La adolescente que aún no piensa en descendencia, la menopáusica que ya ha sobrepasado los procesos de la maternidad, siguen teniendo una idea icónica —y obsérvese que no digo «sagrada», por moderación— del falo. Tampoco es que el prestigio fecundador del falo se haya hecho extensible hacia atrás y hacia adelante. La fecundidad (de la que el falo sólo es vehículo, pero que está depositada en los testículos), le confiere al falo un prestigio menor, secundario, fáctico, doméstico.
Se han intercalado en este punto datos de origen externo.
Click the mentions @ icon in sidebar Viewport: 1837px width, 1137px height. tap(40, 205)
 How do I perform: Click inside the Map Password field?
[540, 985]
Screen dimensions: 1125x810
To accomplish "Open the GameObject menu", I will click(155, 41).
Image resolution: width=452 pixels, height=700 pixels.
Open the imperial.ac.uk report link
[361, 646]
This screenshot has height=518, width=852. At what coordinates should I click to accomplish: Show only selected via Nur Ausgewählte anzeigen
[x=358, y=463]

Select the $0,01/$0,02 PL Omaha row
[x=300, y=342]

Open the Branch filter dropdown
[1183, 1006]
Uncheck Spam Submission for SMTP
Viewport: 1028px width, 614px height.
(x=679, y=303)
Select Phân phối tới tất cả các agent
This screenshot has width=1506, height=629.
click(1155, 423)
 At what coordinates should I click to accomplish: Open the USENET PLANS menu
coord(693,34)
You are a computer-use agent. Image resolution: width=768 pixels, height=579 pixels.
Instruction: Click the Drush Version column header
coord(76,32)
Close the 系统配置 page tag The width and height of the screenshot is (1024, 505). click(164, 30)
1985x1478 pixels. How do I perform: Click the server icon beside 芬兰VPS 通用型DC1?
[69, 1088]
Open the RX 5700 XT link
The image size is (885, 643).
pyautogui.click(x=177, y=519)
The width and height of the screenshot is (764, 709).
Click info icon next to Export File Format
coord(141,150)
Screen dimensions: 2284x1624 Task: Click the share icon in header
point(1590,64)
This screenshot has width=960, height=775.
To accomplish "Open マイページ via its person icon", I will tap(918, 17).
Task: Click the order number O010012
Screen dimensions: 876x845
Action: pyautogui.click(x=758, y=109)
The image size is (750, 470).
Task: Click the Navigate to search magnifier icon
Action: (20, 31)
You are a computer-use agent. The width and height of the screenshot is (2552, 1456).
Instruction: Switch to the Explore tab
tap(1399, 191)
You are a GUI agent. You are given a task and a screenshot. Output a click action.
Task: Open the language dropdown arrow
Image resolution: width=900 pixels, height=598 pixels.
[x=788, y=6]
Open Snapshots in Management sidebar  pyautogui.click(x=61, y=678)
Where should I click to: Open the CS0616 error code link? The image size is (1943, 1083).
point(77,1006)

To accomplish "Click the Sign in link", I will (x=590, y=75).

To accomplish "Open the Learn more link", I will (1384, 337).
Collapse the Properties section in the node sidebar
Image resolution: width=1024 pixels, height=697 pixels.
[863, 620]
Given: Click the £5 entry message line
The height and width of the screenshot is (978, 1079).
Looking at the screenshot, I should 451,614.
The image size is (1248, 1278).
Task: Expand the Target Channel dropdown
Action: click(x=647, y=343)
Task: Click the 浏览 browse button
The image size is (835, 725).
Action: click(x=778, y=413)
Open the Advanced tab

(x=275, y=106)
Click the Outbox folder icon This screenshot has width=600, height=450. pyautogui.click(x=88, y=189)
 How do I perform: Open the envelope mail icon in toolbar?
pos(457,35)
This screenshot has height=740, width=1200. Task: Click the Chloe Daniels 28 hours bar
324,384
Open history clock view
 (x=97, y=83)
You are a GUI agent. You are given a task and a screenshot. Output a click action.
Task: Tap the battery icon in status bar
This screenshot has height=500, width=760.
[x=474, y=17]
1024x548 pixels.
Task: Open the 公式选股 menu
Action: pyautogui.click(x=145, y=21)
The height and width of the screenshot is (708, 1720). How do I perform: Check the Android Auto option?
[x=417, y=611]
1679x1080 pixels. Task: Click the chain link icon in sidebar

El prestigio mágico del falo comienza, precisamente, allí donde se prescinde de su capacidad de engendrar.
El falo es la aguja que cose el cuerpo de la mujer a sí misma, a su identidad errante, la puntada/punzada fundamental que la mujer necesita para pespuntear su alma con su cuerpo. Eso que llamamos el alma y eso que llamamos el cuerpo, que no tienen mucha más realidad lo uno que lo otro. Ni mucha menos. El falo es aguja que cose vida a la vida.
Desde Freud, la mujer necesita llenar un hueco con el falo o con el hijo. Todo el psicoanálisis, o gran parte del psicoanálisis, tiende a la identificación hijo/falo. Habría que intentar una desidentificación. Contra la idea reaccionaria del hijo fálico, o del falo como anticipación del hijo, propondríamos la idea de que la mujer, de pronto, ha encontrado la manera de resolver su vacío mediante el falo. El falo icónico es todo lo contrario del falo fecundante, aunque se trate del mismo falo. El falo funda una religión en cuanto que no procrea (y a esto ha contribuido la esterilidad artificial de la mujer: píldora, etc.). El falo icónico, del que sólo se espera placer, juego e identidad asimilable de un macho, es el falo sacral de nuestro tiempo.
La mujer se ha salvado de la fecundación, pero se ha consagrado involuntariamente, encadenadamente, a un falo tanto más fascinante por no/funcional, por meramente lujoso. El falo es el icono, hoy, de las vagas religiones que tienen por dios el placer y el juego. El falo es el icono de la religión de los cuerpos.